On April 27, 2017, the General Administration of Sport of China, the Jilin Provincial Sports Bureau, and the Jilin Municipal Government agreed on the construction of Cross-Country Skiing Venues in preparation for the 2022 Beijing Winter Olympics. The Beishan Civil Air Defense Project was to be turned into a four-season cross-country ski resort for cross-country skiing, biathlon, Nordic combined and other Winter Olympics snow sports throughout the year. The total construction area of the project was 25,244 square meters and the total usable area was 19,425 square meters. The indoor slope is 1,308 meters and the athlete service center is about 3,000 square meters. There are 1,616 meters of outdoor ski slopes, 500 meters of public ski slopes and 1,500 square meters of four-season ice and snow experience halls. Construction started in September 2017, and the main project was completed in September 2018. In January 2019, Beishan Four Seasons Cross-Country Ski Resort began operation, becoming the fourth all-weather standardized ski professional training ground in the world and the first in Asia.
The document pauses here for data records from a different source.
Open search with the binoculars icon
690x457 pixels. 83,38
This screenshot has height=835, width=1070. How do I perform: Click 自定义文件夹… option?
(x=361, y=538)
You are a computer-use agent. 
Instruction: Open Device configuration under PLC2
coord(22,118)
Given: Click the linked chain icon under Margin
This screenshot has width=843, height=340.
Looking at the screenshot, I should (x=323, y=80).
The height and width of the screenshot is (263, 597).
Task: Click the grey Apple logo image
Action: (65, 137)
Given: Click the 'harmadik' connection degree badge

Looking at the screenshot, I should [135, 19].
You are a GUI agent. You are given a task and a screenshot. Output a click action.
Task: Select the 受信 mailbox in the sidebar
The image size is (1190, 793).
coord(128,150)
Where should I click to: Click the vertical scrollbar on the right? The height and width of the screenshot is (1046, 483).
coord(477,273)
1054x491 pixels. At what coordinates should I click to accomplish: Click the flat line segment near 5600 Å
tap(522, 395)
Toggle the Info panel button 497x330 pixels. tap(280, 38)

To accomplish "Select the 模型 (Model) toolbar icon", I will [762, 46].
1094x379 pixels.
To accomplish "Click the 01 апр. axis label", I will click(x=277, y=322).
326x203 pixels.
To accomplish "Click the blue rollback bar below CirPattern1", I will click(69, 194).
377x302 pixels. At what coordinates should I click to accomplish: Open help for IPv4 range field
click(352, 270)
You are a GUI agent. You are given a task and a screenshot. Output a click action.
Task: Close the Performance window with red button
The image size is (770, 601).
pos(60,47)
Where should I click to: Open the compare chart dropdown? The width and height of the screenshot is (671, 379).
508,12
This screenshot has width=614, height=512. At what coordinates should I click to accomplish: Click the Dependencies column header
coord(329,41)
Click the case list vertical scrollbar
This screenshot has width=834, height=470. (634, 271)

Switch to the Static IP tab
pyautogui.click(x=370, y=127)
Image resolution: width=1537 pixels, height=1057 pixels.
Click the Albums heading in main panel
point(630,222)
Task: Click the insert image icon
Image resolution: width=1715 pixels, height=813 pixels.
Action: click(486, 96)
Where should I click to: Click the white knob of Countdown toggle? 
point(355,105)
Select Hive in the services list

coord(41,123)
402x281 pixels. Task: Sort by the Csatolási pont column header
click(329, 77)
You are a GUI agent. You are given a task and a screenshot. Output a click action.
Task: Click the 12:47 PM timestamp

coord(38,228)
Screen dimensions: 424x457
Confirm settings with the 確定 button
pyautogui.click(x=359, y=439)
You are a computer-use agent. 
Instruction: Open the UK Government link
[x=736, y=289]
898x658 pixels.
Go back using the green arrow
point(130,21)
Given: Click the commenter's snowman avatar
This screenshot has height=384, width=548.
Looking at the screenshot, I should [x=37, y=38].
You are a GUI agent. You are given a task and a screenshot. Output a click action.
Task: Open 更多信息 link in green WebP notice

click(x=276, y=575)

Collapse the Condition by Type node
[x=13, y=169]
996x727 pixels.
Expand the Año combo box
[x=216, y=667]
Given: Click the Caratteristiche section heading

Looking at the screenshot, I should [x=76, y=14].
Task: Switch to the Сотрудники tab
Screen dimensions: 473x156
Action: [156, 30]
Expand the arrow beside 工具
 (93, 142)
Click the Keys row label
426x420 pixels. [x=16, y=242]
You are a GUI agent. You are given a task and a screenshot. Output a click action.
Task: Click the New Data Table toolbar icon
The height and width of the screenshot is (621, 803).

From March to the end of November 2019, the resort received a total of 31 cross-country ski teams from China, South Korea, and Japan, training more than 17,000 people throughout the year, including 649 athletes stationed in long-term training.

==2024 attack==
In June 2024, four university tutors from Cornell College were injured in an incident in the park. The four American nationals were visiting a local temple when they were attacked by a man with a knife. Chinese police arrested a 55-year-old man following the attack. David Zabner, the brother of Adam Zabner, was one of the victims.